Lessons have been learned from Flintshire's school bus chaos

Reporter:

Beth Hughes

A crisis meeting has revealed that problems with Flintshire’s school transport system are now “over the worst”.

Alyn and Deeside MP Mark Tami requested an urgent meeting with Flintshire Council Streetscene bosses over the “sheer amount of concerning complaints”.

“I’d received a lot of complaints from worried constituents,” he said. “You always get the odd one or two [and] issues normally arise at the start of term, but this year’s has been on a larger scale.”

Mr Tami said Cllr Carolyn Thomas, cabinet member for Streetscene and countryside, agreed to see him quickly in an effort to resolve outstanding issues and the meeting they shared had a “positive outcome”.

“At the meeting I raised a whole host of issues voiced to me by parents,” said Mr Tami. “Nothing could wait as this needed sorting.”

One main concern Mr Tami raised was the disruption in routine for children with special educational needs who have pre-arranged drivers and routes.

Changes in pupil routines could be problematic, added Mr Tami, as well as the “daunting” nature of starting at a new school.

He added: “With regard to children with special educational needs we need a smooth transition into whatever needs to be done for their safety on transport. There needs to be a much more joint approach.

“Overall, communication between the service and parents was not great.”

The MP added: “I don’t understand why bus passes aren’t sent out until the first or second week of term. Apparently it’s because the children will lose them, but you wouldn’t send out a season ticket after two games.

Martin Witty, from Hawarden, is among many parents concerned about the county bus service from Northop Hall to Flintshire schools.

His two daughters, who attend Ysgol Maes Garmon in Mold, currently live with their mother in Northop Hall and have done so for the past four years.

He said: “I am appalled at the whole situation where a 15-year-old and a 13-year-old were left waiting for an hour until a scheduled bus came along.”

Mr Witty was further shocked to discover a letter when he returned home from holiday which was addressed to “the parent or guardian” of the Maes Garmon pupils, had not reached his daughters at all.

Mr Witty said: “As this is the first time I have received such correspondence, I assumed it was a duplicate of a letter sent to their [mother’s] home and didn’t think about it again until the phone conversation with my daughter on the Monday evening.

“On opening it, I discovered it was from the council and related to school bus services and was the bus timetable for her as if she was living at my address in Hawarden.

“Not only have the council failed to provide a bus on their usual route, they have decided that, after four years at Maes Garmon, my children are now resident with me, without any such request being made.”

Incidents such as these sparked Mr Tami’s call for the meeting as well him being worried for the safety of children at bus stops unsure whether the bus would arrive.

“A lot of children didn’t receive bus passes or information on which service they were getting,” Mr Tami said.

Steve Jones, Flintshire Council’s chief officer Streetscene, has said: “The council transports in excess of 5,000 learners to schools and colleges across the region each day.

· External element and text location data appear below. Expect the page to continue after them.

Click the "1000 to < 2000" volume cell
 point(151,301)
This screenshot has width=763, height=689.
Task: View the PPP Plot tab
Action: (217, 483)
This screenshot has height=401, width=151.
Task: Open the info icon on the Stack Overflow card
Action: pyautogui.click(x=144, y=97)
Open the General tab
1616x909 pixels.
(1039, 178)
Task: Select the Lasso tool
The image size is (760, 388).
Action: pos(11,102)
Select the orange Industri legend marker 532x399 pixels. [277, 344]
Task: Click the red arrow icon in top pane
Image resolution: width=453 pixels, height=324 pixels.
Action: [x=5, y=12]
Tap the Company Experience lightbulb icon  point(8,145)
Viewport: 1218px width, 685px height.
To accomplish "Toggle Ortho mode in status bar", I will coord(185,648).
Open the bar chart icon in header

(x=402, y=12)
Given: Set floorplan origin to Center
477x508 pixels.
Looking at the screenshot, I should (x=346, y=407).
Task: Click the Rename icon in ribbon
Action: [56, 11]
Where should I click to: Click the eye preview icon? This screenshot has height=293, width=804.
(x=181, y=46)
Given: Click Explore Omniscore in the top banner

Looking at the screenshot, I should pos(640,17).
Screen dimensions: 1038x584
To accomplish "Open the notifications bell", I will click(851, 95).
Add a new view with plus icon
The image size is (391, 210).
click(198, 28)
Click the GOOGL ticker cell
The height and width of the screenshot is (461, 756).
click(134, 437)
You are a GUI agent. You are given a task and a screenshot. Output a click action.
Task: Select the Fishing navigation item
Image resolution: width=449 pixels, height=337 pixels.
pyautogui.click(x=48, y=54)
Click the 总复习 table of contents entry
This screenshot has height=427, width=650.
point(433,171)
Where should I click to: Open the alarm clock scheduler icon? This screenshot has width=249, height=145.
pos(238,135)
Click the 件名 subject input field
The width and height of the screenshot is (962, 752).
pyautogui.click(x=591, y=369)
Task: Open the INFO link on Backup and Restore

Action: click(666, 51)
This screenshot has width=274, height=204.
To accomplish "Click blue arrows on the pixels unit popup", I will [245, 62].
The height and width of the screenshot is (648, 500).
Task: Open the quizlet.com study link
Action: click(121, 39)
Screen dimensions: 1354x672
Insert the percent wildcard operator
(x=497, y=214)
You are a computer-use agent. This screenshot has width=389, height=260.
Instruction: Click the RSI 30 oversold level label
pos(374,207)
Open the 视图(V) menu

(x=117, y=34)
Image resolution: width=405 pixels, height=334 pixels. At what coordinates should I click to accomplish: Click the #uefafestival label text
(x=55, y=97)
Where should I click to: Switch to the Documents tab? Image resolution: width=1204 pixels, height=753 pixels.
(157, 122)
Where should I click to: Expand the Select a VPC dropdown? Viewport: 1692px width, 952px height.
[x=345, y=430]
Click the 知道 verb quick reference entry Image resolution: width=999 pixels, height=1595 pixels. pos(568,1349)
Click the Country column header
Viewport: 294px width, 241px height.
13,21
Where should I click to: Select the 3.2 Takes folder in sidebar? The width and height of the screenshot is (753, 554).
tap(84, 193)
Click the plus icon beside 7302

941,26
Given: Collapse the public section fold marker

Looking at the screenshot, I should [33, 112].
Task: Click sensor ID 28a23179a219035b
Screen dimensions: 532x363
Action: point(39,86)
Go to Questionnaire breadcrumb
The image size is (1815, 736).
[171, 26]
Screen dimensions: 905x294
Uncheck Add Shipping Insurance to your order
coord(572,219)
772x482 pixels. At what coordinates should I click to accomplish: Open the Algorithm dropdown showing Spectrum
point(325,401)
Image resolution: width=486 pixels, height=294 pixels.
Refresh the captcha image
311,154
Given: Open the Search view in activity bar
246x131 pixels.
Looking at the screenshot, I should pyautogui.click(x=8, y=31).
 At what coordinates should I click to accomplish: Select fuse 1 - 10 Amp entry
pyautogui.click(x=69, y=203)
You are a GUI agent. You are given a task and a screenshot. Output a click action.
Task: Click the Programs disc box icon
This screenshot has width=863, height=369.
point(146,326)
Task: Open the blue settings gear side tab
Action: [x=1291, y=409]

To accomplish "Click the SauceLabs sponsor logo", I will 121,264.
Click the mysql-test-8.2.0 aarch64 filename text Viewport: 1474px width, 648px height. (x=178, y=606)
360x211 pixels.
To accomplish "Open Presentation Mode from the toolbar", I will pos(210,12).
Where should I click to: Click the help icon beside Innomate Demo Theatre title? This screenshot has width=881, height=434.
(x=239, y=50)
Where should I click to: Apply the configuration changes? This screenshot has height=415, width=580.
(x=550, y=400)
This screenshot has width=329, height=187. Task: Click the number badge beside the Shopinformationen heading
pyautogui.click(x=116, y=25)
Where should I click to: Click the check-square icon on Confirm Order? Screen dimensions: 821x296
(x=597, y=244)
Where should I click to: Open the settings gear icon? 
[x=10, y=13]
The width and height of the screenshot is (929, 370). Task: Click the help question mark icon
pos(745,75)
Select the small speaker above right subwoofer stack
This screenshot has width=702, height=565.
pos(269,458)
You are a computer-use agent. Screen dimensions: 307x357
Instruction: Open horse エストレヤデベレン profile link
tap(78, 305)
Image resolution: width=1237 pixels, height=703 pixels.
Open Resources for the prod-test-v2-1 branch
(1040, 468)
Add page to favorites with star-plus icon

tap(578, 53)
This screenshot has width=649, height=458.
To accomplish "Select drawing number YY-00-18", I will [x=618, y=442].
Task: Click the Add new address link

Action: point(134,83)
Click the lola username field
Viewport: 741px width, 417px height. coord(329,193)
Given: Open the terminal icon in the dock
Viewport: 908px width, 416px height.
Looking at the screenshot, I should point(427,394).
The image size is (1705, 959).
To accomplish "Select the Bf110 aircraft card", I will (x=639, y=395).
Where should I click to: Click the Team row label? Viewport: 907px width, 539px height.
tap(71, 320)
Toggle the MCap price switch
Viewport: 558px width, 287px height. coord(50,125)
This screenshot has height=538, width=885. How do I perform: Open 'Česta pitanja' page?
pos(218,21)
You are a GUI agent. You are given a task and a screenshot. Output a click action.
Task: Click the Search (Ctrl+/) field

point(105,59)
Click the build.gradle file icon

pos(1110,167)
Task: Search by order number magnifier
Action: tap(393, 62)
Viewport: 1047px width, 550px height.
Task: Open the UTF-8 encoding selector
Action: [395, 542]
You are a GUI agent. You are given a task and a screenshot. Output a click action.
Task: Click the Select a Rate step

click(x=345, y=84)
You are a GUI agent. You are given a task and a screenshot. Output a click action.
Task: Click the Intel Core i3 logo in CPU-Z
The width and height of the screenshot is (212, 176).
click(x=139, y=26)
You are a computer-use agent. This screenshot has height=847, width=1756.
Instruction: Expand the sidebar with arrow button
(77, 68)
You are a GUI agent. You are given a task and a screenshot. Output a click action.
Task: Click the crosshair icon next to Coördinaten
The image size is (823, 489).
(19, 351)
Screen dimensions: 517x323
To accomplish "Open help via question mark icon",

“Work commences at the beginning of the summer to allocate eligible pupils to routes and set up the transport arrangements.

“However, despite this, minor issues do materialise every September once the transport commences and this year is no different.

“The council will ensure that any emerging issues are dealt with promptly and will continue to monitor the transport arrangements, as is customary each year.”